Bah! Who Needs These Pesky Humans Anyway!!??
I think it’s ironic that we are seeing such a rise is labor-saving technology, i.e. Blockchain, and that we’re also in times when so many people need jobs. Seriously now…how many people really think blockchain is going to put more of those people to work?
I’m a bit skeptical. It might turn out that the people who lost their jobs from all the McDonalds automation will now be able to meet the very same in the unemployment office lines that they used to service at the drive-through window at McDonalds.
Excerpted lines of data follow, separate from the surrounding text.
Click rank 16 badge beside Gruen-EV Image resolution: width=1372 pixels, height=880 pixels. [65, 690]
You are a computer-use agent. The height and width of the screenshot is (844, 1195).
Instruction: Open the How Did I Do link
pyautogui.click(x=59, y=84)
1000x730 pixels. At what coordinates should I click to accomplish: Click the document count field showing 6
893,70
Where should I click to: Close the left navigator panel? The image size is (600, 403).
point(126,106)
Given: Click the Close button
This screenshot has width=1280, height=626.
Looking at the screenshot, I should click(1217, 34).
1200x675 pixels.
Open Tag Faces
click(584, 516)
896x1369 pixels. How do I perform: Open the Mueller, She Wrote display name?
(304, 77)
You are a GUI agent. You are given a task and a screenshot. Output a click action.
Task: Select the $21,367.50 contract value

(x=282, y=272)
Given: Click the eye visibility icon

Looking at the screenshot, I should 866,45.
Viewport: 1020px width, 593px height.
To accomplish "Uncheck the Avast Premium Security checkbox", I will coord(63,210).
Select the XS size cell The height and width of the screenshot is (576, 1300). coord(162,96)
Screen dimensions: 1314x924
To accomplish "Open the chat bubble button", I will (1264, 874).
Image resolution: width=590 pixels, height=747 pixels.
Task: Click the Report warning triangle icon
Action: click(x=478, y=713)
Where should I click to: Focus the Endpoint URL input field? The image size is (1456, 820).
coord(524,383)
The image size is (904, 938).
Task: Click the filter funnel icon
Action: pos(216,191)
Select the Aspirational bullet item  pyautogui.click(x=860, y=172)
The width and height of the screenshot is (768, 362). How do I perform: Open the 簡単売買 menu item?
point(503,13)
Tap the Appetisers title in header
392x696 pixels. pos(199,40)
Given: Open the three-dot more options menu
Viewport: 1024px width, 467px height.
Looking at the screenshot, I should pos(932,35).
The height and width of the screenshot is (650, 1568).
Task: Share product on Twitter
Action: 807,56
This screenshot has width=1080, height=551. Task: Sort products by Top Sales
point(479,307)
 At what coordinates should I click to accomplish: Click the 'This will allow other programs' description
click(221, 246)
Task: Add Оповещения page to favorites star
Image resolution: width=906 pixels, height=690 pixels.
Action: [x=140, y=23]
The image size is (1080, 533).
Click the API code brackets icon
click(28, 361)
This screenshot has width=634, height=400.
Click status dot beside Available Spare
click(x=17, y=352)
It was just today that I became conscious of this aspect of the dawning blockchain revolution. Although cryptocurrency is the area that most people associate with blockchain technology, when one looks deeper into the news, one finds that the banking and finance industry loves blockchain too.
Because it’s not only going to make much of their work more secure and accurate, it’s also going to allow them to eliminate a lot of jobs. One quote I pulled from the internet phrased it this way:
“a way to validate transactions through little or no human intervention.”
Yeah sure….humans are known for being terrible interventionists, right?
Undoubtedly there are reasonable applications of blockchain technology to provide better value to the consumer. Everybody complains about paperwork and bureaucracy in finance…and government.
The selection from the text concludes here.